This week, there are a lot of pieces considering and examining the probable errors in today’s polling and Trump’s likely reelection (NOT by a majority popular vote, of course, and relying significantly on vote suppression). For example, MarketWatch says this, “The return for the S&P 500 index SPX over the past three-month period thus far has risen by about 7% since Aug. 3. That equity-market performance measure has been the best predictor of U.S. presidential elections since 1984, proving 87% accurate since 1928, LPL chief financial market strategist Ryan Detrick notes.”

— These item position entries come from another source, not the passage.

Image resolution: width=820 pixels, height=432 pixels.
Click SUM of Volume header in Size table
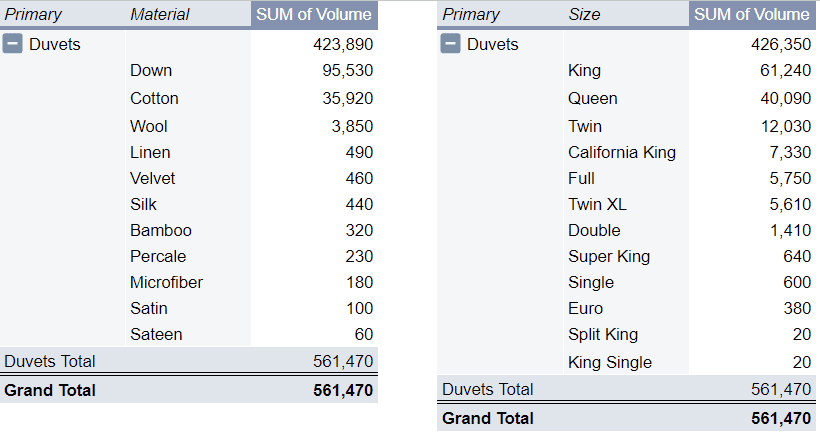pos(752,14)
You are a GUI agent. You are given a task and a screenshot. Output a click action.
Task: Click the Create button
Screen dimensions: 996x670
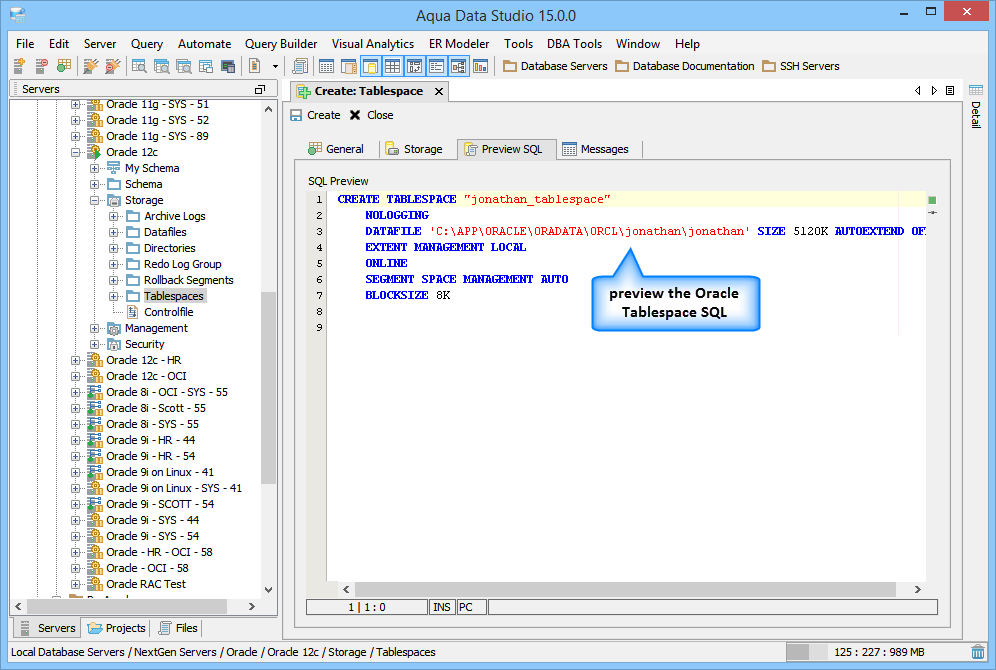pyautogui.click(x=315, y=115)
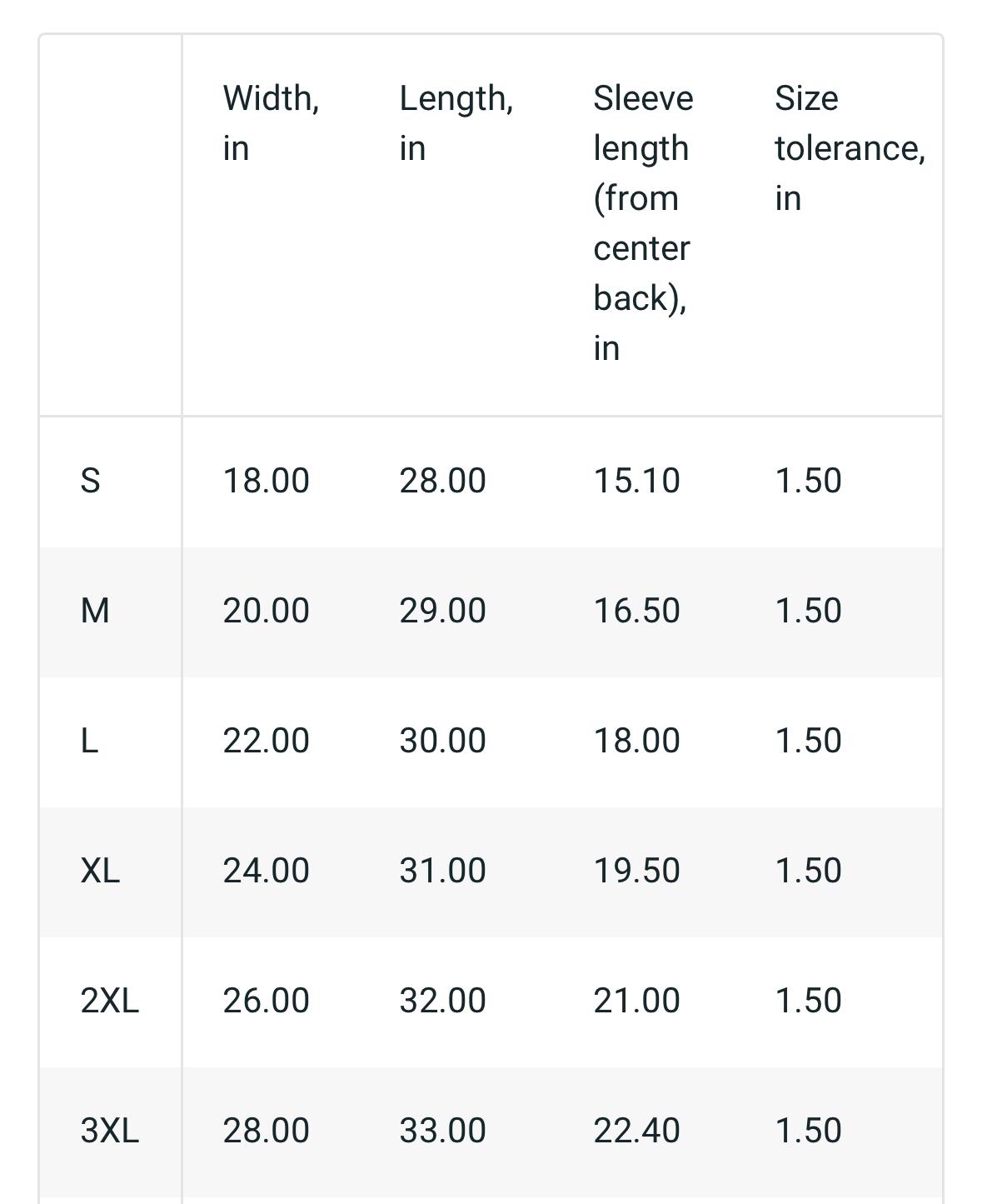
Task: Click the 19.50 sleeve length value
Action: 636,871
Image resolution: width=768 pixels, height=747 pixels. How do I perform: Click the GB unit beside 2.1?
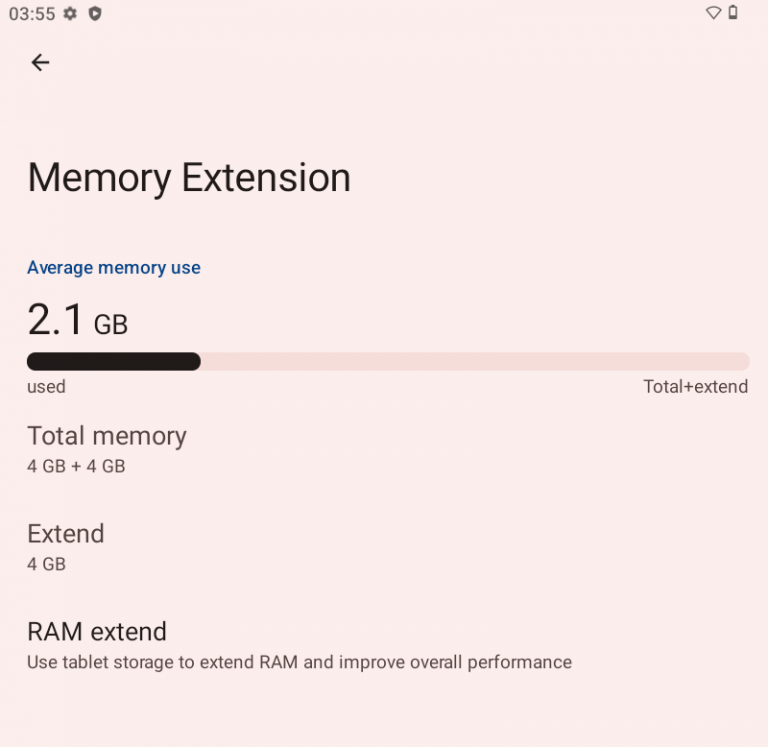pos(111,325)
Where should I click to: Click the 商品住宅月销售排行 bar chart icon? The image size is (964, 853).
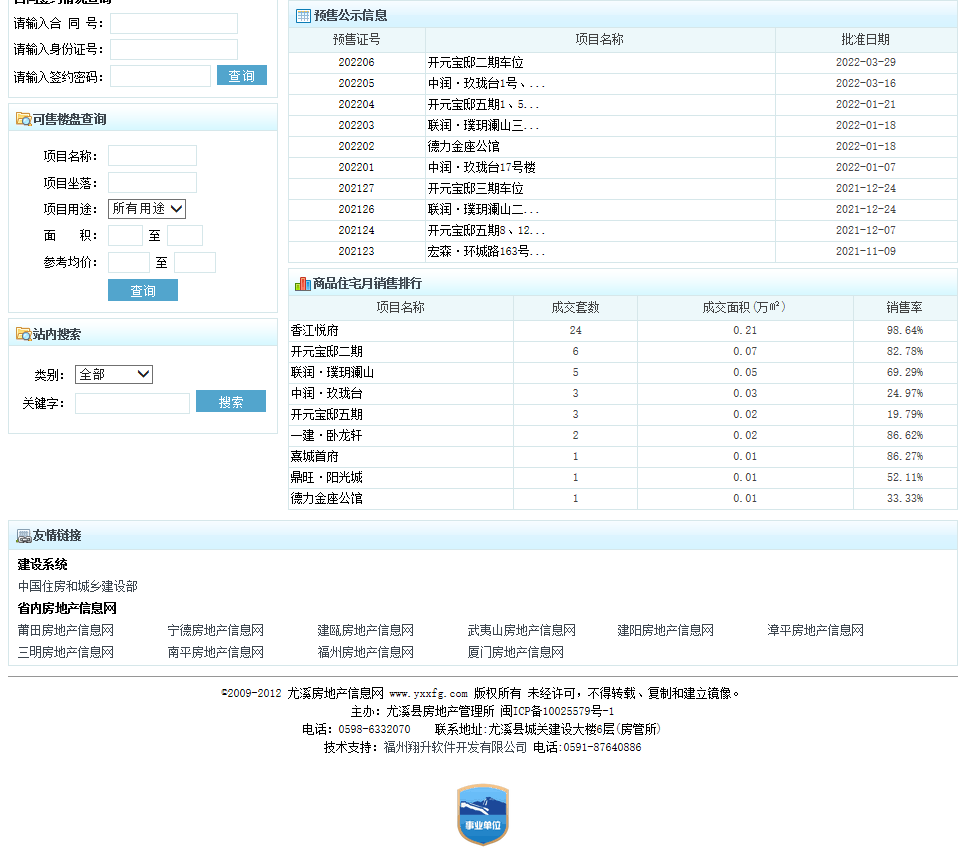302,284
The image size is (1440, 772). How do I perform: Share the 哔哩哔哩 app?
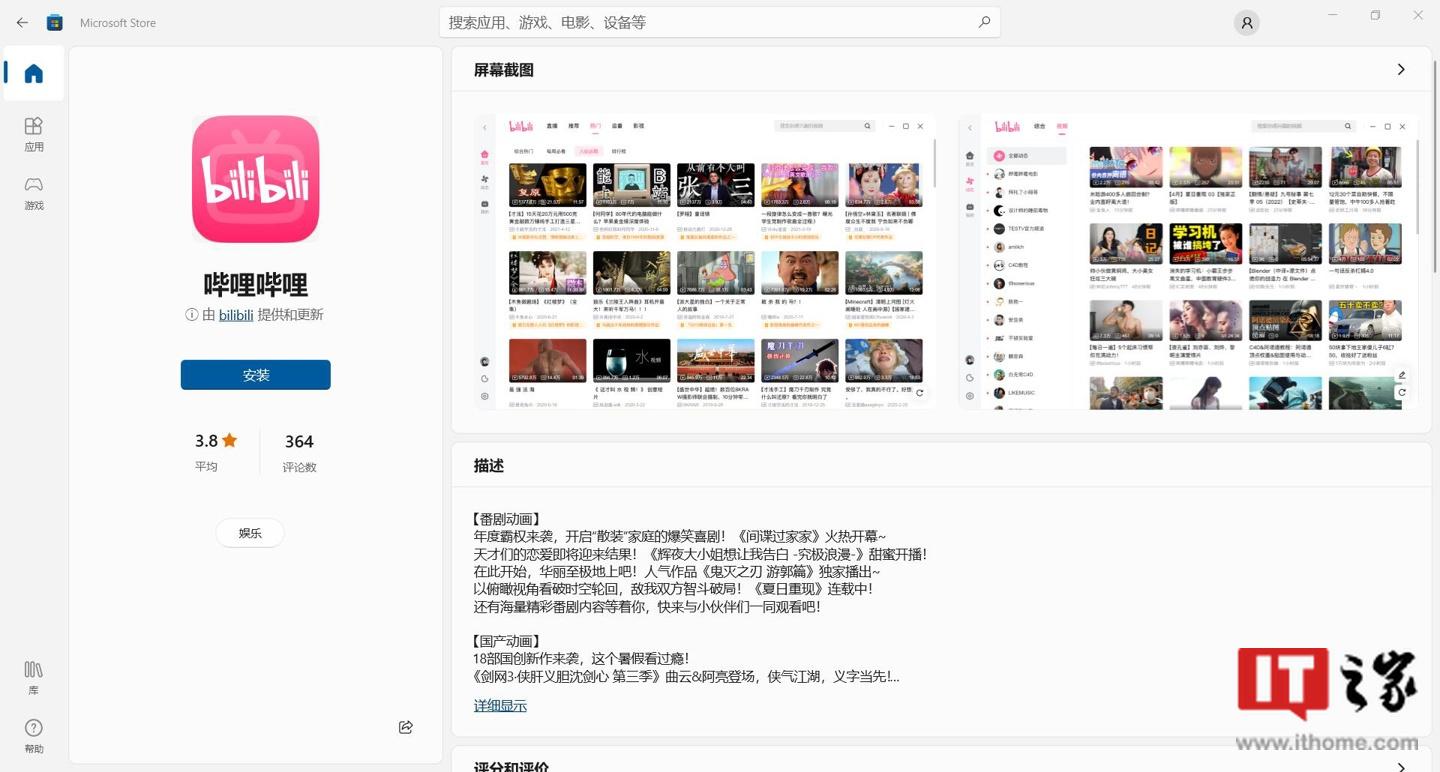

Furthermore, Robert Cahaly, whose polling firm is more often accurate than the more well-known pollsters, and who uses innovative methods that seem to make some sense, predicts a Trump reelection. You can hear his views on The Gist podcast. And Thomas Edsall, in the Times, argues that Biden is not out of the woods, and convincingly explains why. So does our colleague, Alon Preiss, in these pages.
In a relatively terrifying New Yorker piece, pollsters still predict a Biden victory, but with some disheartening (terrifying) caveats. “There’s a possibility that the problem wasn’t, in fact, that pollsters weren’t weighting by college education. That was the big, easy fix. But maybe it was something else. We don’t know what it is. The 2018 results give me some pause. I look at the polls showing Biden with twenty-per-cent-plus leads among older voters, with boomers voting roughly the same as millennials, and Gen Z, and that makes me nervous. I can tell myself a story about why that would happen, but I can also tell myself a story about conservative Trump voters hearing, “Hi, I’m from NBC/Wall Street Journal polling,” and hanging up the phone because they don’t trust the mainstream media. That makes me very nervous.” And there’s more.
Also, remember that more Americans still trust him on the economy. In the voting booth, a lot of people will decide to go with the guy who they think will be able to rebuild the economy post-covid.
If Trump still has higher approval ratings for his ability to handle and rebuild the economy post-pandemic than Biden does, then his odds of winning are much stronger than current polls would indicate. Most financial analysts believe that a Biden presidency will be better for the economy, but polls show that Americans believe the opposite. Bret Stephens, in the Times, demonstrates this phenomenon vividly.
And when you consider the great pro-Biden polling, do so in light of the fact that many of Biden’s supporters will be unable to vote. Politico, for example, warns that Dems are losing the battle over voter suppression: “Voting rights advocates warn that suppression efforts in the final weeks of the election threaten the voting blocks Democrats need most.”
All of which is to say that this is no moment for overconfidence – if everyone who wants to vote does vote, Biden will win. If everyone who TRIES to vote does vote, Biden will win. Neither of those things will happen. So everyone who wants to vote and CAN vote MUST vote, even if we live in “safe” states.